MADISON, Wis. (CN) – In the latest legal maneuvering over bills passed during a December lame-duck floor session, the Republican-controlled Legislature petitioned the Wisconsin Supreme Court late Wednesday to take up one of the bills’ legal challenges and settle the matter once and for all.
The lawsuit in question was originally filed by the League of Women Voters of Wisconsin and others, who argued that the Legislature’s surprise lame-duck session was carried out in excess of its powers under the Wisconsin Constitution.
Last month, Dane County Circuit Judge Richard Niess issued a temporary injunction blocking all of the lame-duck legislation, agreeing that the Legislature did not convene legally to pass its bills limiting the powers of Governor Tony Evers and Attorney General Josh Kaul, both Democrats who were elected in November.

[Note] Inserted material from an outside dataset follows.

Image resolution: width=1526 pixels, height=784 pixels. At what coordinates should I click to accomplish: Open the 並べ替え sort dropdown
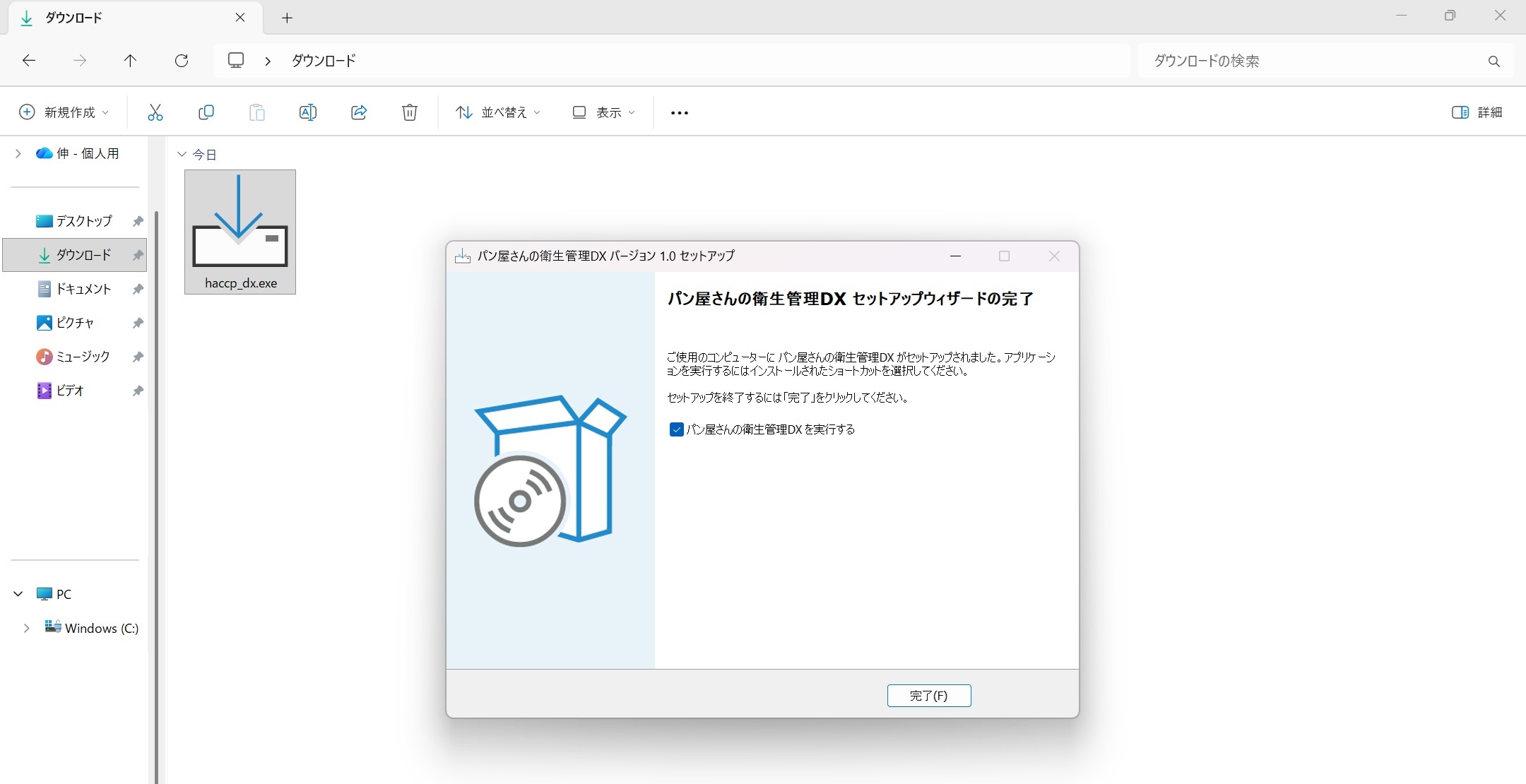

The GOP-controlled Legislature appealed the next day to the Wisconsin Court of Appeals. About a week later, the appellate judges revived some of the lame-duck provisions while leaving alone others blocked by Dane County Circuit Judge Frank Remington in a separate suit brought by local unions.

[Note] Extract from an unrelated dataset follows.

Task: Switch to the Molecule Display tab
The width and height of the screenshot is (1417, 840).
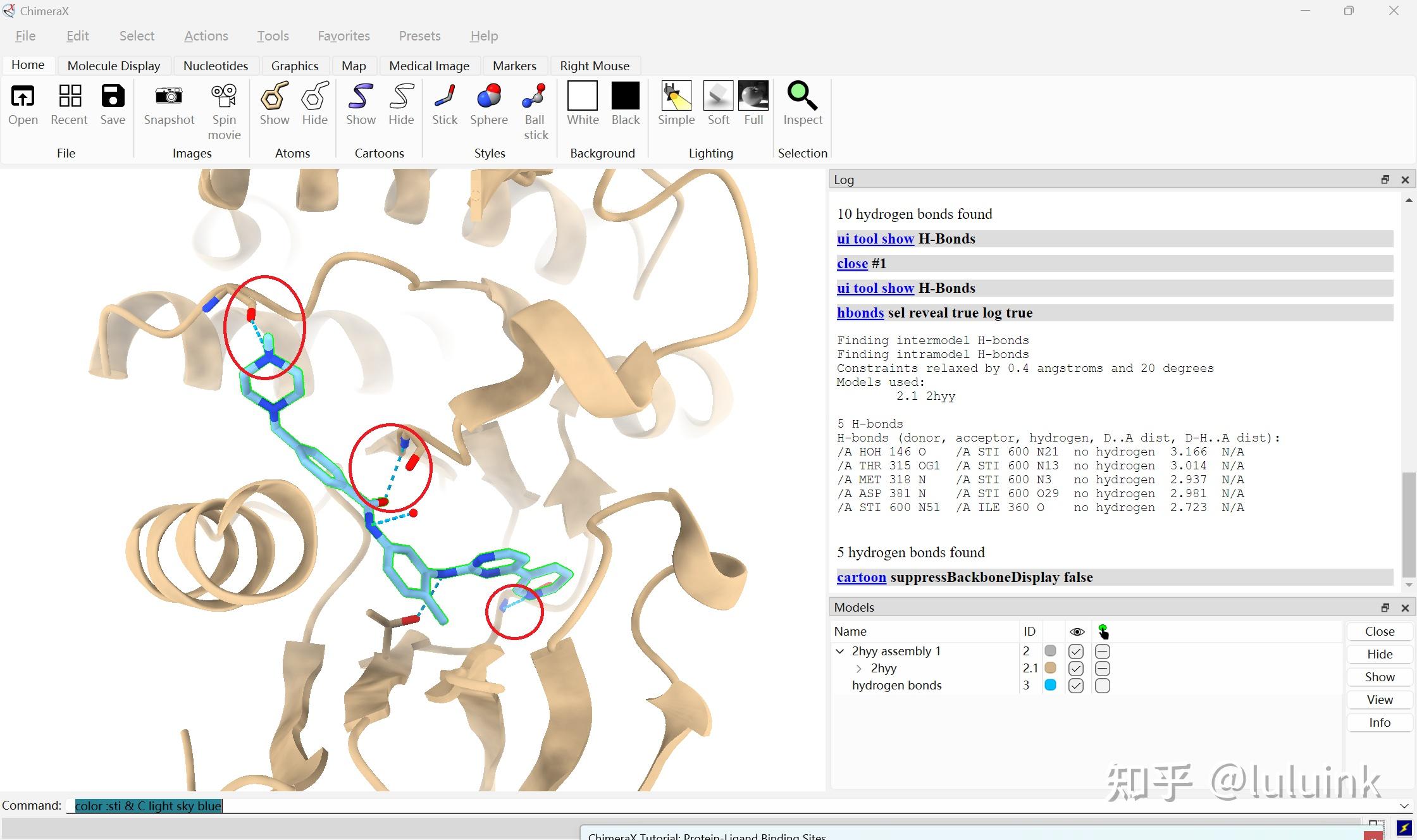Action: coord(114,66)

In the Legislature’s 36-page petition Wednesday, the main sticking point was the status of 15 appointees remaining from 82 total appointments made by former Republican Governor Scott Walker that were confirmed in the waning days of his tenure.
Governor Evers reappointed 67 of the appointees, leaving 15, including Public Service Commission head Ellen Nowak, in limbo.
“The Circuit Court issued a temporary injunction throwing the state into chaos, blocking numerous laws and vacating eighty-two appointments,” the petition states.
It goes on to lament that on April 9, the appeals court denied the Legislature’s motion to enforce its previous stay such that Evers would be forced to reappoint everyone in question, leaving that matter for final judgment.
The Legislature’s petition asks the Wisconsin Supreme Court “to put an immediate end to this needless situation, which is detrimental to the public interest, deeply unfair to long-time public servants and benefits no one.”
The petition called Governor Evers’ stalling on the appointees “shocking tactics” that “are imposing continued uncertainty on critical bodies,” and stated that his actions are “the strongest possible evidence of the character of his conduct.”
The Legislature asked for an immediate ex-parte order through the Supreme Court’s original jurisdiction, supervisory writ, mandamus or immediate temporary relief authority. Barring that, the Legislature requested emergency relief by the end of the week so that all relevant appointees can return to work by Monday.
“It simply cannot possibly be the case that the courts of this state must sit idly by, allowing this situation to stand, or to force these appointees and the public to suffer harm for any number of days for the governor’s actions,” the petition states.
It continues, “Finally, if this court takes original jurisdiction over this matter, the Legislature respectfully requests that this court resolve this entire dispute” and “settle finally the underlying merits of this whole case.”
The petition was filed by Misha Tseytlin, the Legislature’s counsel from the Chicago branch of nationwide firm Troutman Sanders.
The state’s high court responded to the Legislature’s petition Thursday, stating that any response to its motion for emergency temporary relief must be filed by 3 p.m. on April 15, and any responses to the petition for original action must be filed by 4 p.m. the following day.
Also featured in the dizzying array of litigation over the lame-duck laws is the case brought by local unions arguing that Legislature’s lame-duck actions violated the state’s constitutional separation of powers, for which Judge Remington issued a partial injunction. That case is also being fought in the appellate court.
In addition to that suit is a federal complaint filed by the Democratic Party of Wisconsin, which is before U.S. District Judge James Peterson and is scheduled for oral arguments on April 26 in Madison.
Judge Peterson also threw out early-voting limits in the lame-duck legislation in January.
The Legislature’s petition to the Wisconsin Supreme Court came the same day that liberal state appeals court Judge Lisa Neubauer conceded to her conservative colleague Brian Hagedorn in an election for a vacant seat on the high court, which tipped the balance of the court to a 5-2 conservative majority.
Hagedorn, appointed to the appeals court by Walker in 2015, will fill the seat of liberal Justice Shirley Abrahamson, a retiring 45-year veteran of the high court who has been battling cancer.